Saved entries:
==========
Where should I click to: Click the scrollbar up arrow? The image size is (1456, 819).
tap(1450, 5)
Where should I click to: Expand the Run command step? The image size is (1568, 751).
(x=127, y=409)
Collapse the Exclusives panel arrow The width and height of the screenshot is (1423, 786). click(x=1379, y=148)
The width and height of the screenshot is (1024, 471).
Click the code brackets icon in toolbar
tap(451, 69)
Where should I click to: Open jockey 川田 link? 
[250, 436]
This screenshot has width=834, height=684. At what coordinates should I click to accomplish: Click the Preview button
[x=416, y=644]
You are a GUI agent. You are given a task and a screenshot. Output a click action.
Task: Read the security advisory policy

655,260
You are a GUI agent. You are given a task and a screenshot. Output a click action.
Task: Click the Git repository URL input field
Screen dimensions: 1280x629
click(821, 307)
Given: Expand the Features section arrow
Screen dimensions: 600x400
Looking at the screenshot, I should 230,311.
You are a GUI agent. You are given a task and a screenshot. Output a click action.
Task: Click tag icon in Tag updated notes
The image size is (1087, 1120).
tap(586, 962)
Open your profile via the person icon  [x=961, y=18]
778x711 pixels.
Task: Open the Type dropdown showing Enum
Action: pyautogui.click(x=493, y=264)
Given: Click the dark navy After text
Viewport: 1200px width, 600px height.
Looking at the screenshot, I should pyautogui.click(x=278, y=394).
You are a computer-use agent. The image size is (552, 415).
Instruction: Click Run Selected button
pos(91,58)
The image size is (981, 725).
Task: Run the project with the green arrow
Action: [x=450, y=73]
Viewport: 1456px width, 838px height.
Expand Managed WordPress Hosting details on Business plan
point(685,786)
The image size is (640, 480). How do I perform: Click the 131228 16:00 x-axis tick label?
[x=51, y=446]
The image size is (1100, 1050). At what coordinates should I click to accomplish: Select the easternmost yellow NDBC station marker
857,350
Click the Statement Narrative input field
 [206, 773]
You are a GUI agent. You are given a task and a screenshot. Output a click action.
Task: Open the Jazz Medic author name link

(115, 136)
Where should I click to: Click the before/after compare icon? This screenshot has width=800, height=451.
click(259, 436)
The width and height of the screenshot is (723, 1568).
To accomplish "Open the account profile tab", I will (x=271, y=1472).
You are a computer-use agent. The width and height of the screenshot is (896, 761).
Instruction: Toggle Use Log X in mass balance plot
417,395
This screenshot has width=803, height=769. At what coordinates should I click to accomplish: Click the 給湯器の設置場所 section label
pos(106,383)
==========
### [TASK DETAILS]
The output should consist only of the lines from the one with "This screenshot has width=803, height=769." through the final line of the records above, exactly.

### [REPLY]
This screenshot has width=803, height=769. At what coordinates should I click to accomplish: Click the 給湯器の設置場所 section label
pos(106,383)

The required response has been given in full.